The Ohio Health Care Power of Attorney gives decision-making authority to the attorney-in-fact “whenever I cannot make such decisions”. This broad grant of authority is curtailed only by the Living Will Declaration, a directive to your doctors that kicks-in as soon as you reach a certain condition. Different states use different buzzwords, but in Ohio they are: “permanently unconscious state” and “terminal condition.” The first state means that a patient is “unaware of myself and my surroundings,” and that two physicians agree that a “total loss of higher brain function has left [the patient] unable to feel pain and suffering.” A terminal condition means “an irreversible, incurable, and untreatable condition caused by disease, illness, or injury.” Moreover, two physicians must agree that the patient cannot recover and that death will occur within a relatively short period of time if no life-sustaining treatment is provided. If an incompetent patient doesn’t fall into one of the categories, then she is in a legal limbo’ herself unable to communicate competently, and her agent unable to take any action to withdraw life-sustaining treatment. This kind of scenario is a big pot-hole on the health care law highway.

Kentucky law provides for a single document called “Living Will Directive and Health Care Surrogate Designation.” The Health Care Surrogate is able to make any decision which the patient would make if able and competent. Of course, the Surrogate cannot contravene the patient’s own directives as expressed in the document. Unlike Ohio, however, Kentucky’s Living Will does not direct the withholding of artificially provided nutrients, but it only authorizes the Surrogate to make that determination under an imminent death or permanent unconscious state test. Kentucky adds another important factor in determining whether to withhold nutrition and hydration: whether the burden of such food/water would outweigh the purported benefit. This burden-benefit balancing test left to the decision of a Surrogate seems to be the middle ground in this evolving public policy. It does not isolate itself to vaguely defined conditions, and it provides flexibility for the Surrogate to make the choice without having his hands tied.

There are significant differences between Ohio and Kentucky’s Advance Health Care directives. In Kentucky, the Surrogate calls the shots. In Ohio, the Power of Attorney gives a broad range or authority, but leaves the “pulling the plug” decision to you (by advance directive). You do not have to execute the Living Will Declaration, especially if you particularly trust your health-care power of attorney to make that decision in your best interest. Younger couples with children, for instance, may consider leaving life-or-death situations to a spouse or parent, allowing more discretion as circumstances may change. When younger individuals without any impending health problems execute these documents, they may want to consider executing a Health Care Power of Attorney or Analogous Surrogate document to allow the maximum opportunity for recovery and to leave the final choice on the prolongation of human life to a consensus of loved ones and medical professionals.

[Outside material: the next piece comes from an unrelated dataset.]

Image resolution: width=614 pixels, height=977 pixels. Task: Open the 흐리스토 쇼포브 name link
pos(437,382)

Cases on some of the what-if scenarios are creeping into the courtroom. Ohio statute requires a twelve-month waiting period between entering the “permanent unconscious state” and the cessation of life-sustaining treatment, R.C. 2133.09 . However, at least one court has found the twelve-month period to be unconstitutionally arbitrary, noting that the twelve-month period would not benefit the patient in any way, In re Guardianship of Myers, 610 N.E.2d 663 (Summit Co. Common Pleas 1993).

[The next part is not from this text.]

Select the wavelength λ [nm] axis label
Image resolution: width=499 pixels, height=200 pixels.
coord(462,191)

While a Kentucky Surrogate Designation gives a Surrogate any authority you have, you can make the documents limited only by the limitations you impose yourself. The Courts have slowly limited the broad powers enacted by the legislative. In the seminal and only ruling from Kentucky’s High Court on the interpretation of Advance Health Directives, the Court adopted standards similar to Ohio that life-supporting treatment cannot be withheld except under the terminal condition/persistent vegetative state, Matthew v. Woods, 142 S.W.ed 24 (1999). The Woods case centered on a comatose patient; the Court held that language in the Surrogate directive must be limited, even though granting the document allowed the surrogate to make decisions whenever “one no long has decisional capacity.” Since in theory, a guardian could automatically withdraw life-support to an incompetent, the decision in the Woods case centered on public policy reasons. KRS 311.269, however, allows for the withdrawal of life-supporting treatment be permitted when the benefits of the treatment outweigh its purported benefit.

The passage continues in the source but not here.